"The Douglas Brothers are two of the most desirable photographers of their generation."
They photographed the stars; they sound like stars; they are fast becoming celebrities in their own right. But there is much more to the photographic art of the Douglas Brothers than glamour, says Howard Rombough.
The Douglas Brother sounds like an American rock band, a cross between the Doobie Brothers and the Neville Brothers. Also sounds like a circus act, as in the flying Douglas brothers. Only the tone isn’t foreign enough – it’s not quite on the same level as The Amazing Marconi Brothers.
The Douglas siblings are indeed performers of a kind. Andrew, 37, and Stuart, 28, are two of the most desirable photographers of their generation, becoming popular for their intimate, grainy portraits of top rank authors, actors and musicians. In the three years since teaming up, they have photographed everyone from Gabriel Garcia Marquez to Roland Gift and Salman Rushdie to Daniel Day Lewis.
Ironically, they are about to propel themselves into the shaky realm of cult celebrities when the pair appear in the latest series of Gap press ads in American glossy magazines this month. The trendy piece for the casual wear clothiers was shot in New York late last year by the doyenne of American portrait photography, Annie Liebowitz.
Surrounded by the Gap client, caterers, make-up people, stylists and assistants in Liebowitz’s Tribeca studio, Andrew says “standing in front of Annie and her team is kinda impressive and intimidating at the same time. And they applaud you when you finish. It all confirmed that we like to work in a very light way. We don’t want distractions and we like using natural light when it’s possible.”
The Douglas Brothers stress the point that they are multi-disciplinary, equally at home with manipulated imagery as much as their subtly toned black and white work. Though they had been working consistently here for three years, most notably on design and corporate work, it was America, last year, which picked up on the murky and strangely private portrait work. “Our first selling trip to America was very fruitful,” Andrew says. “And now with more and more trips and after looking at American magazines, I understand why. American photography is terribly technology-heavy.”
“So I think what happened was suddenly we’re there with our carrier bag, using daylight, with our blurry indeterminately spaced portraits which hint at a kind of intimacy, real or illusory. There wasn’t that a year ago; you’re beginning to see more of it now. It had been there already, it just took some heavy-weight in the magazine industry to show the way.”
That heavy-weight was the curiously named Temple Smith, the picture editor of Esquire. Smith took one look at the Douglas Brothers’ portfolio and immediately started scrambling across the desks of the magazine’s New York offices trying to find a suitable assignment.

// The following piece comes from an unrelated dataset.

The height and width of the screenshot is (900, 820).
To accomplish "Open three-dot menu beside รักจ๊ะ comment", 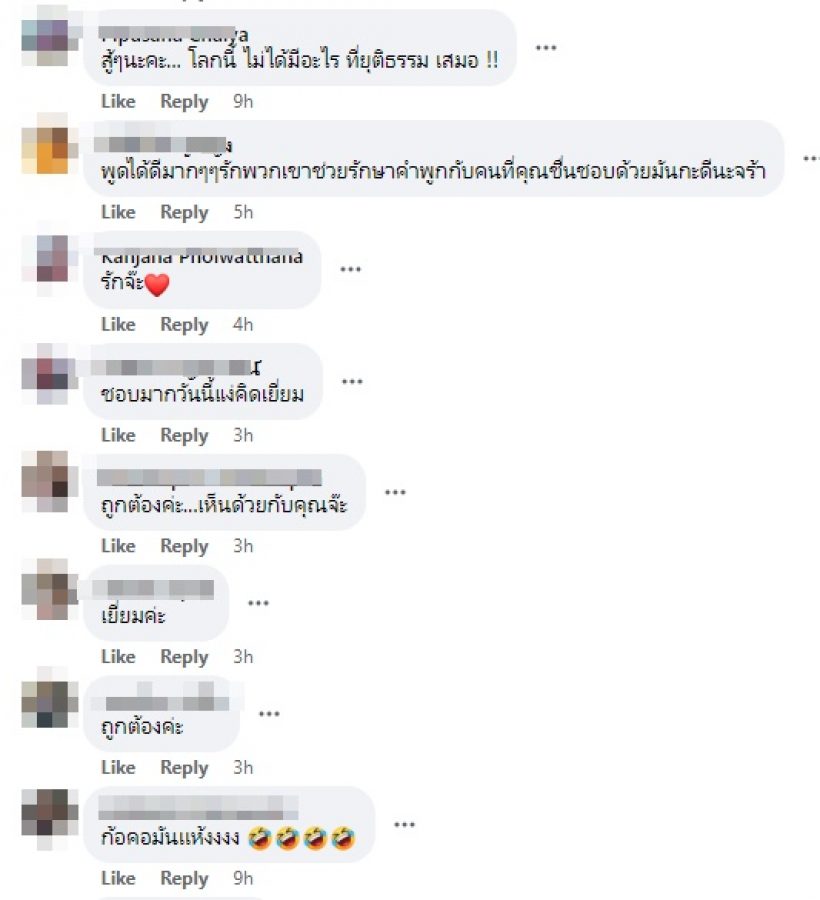I will point(351,269).
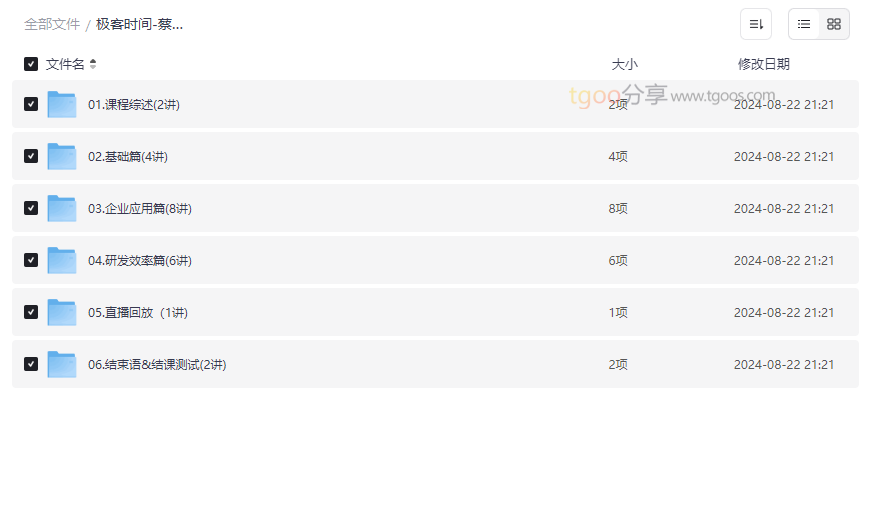The image size is (874, 514).
Task: Click the sort order icon button
Action: click(756, 24)
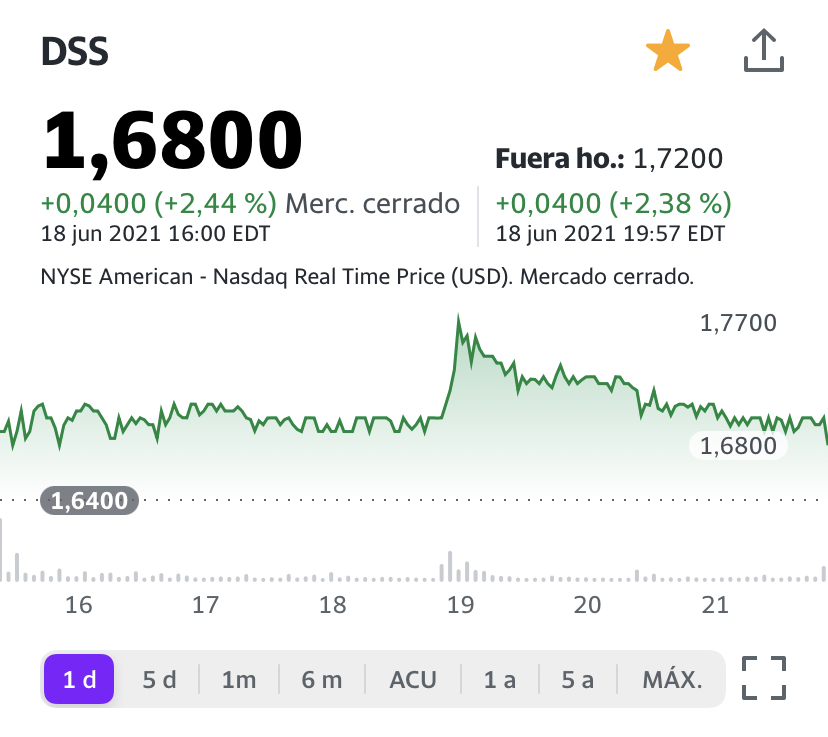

Within weeks the London team was handed a six-month Esquire commission called “Man Power”. The first four shots were somehow appropriately impressive: designer Giorgio Armani, cinematographer Vitorio Storaro, art director Dean Tavoularis and trumpeter Mark Isham. The “Man Power” pieces catapulted the Douglases into the major league of American portraitists. They’ve just come back from the States having shot writer Hanif Kureishi and singer Najma Akhtar for Interview, Adam Ant for Detour, four rap artists for Egg, De La Soul for Village Voice as well as subjects for British publications: actor Liam Neeson in LA for The Correspondent magazine and musician Michael Penn for The Face.
They are now at the point where they can, and do, get away with insisting on first edit of their work. It hasn’t always been this way. Here in Britain, art director Peter Dyer, then at Secker and Warburg, was one of the first people to commission them. “Andrew gets something from the authors’ personality,” Dyer says, explaining why he gave the pair a break when others wouldn’t. “He doesn’t put them into places. The portraits are alive and forceful.”
The team is casual and extremely personable, yet charmingly coy about its past. Both grew up in Southend. Andrew studied fine art and did record covers for the Jam and the Pretenders, among others. His entry into the music industry was via his brother Graeme, a band-member of Eddie and the Hot Rods. After studying photography and working in the industry, Stuart joined his brother in late 1986, when the two called themselves, for a brief while, World Travel.
In fact it was Andrew who gave Stuart his first camera, an instamatic, when he was nine. Stuart’s first shot, he remembers, was of an egg poacher thrown off the roof of his house. “It looked a bit like a blurry flying saucer with a washing line.”
The pair share the photographing duties equally. Andrew tends to do more of the printing, and explains: “The printing technique grabs the grain and gives the illusion of sharpness, so you’re extending your own language. A blurred or moving shot ends up having a sharpness and an appearance of fluidity.”
They are now eager to pursue “project-orientated work”, solving briefs and coming up with ideas, and are disposed to the idea of advertising. Their pieces will be exhibited this year at the Kate Heller Gallery in London and the voguish Staley-Wise Gallery in New York.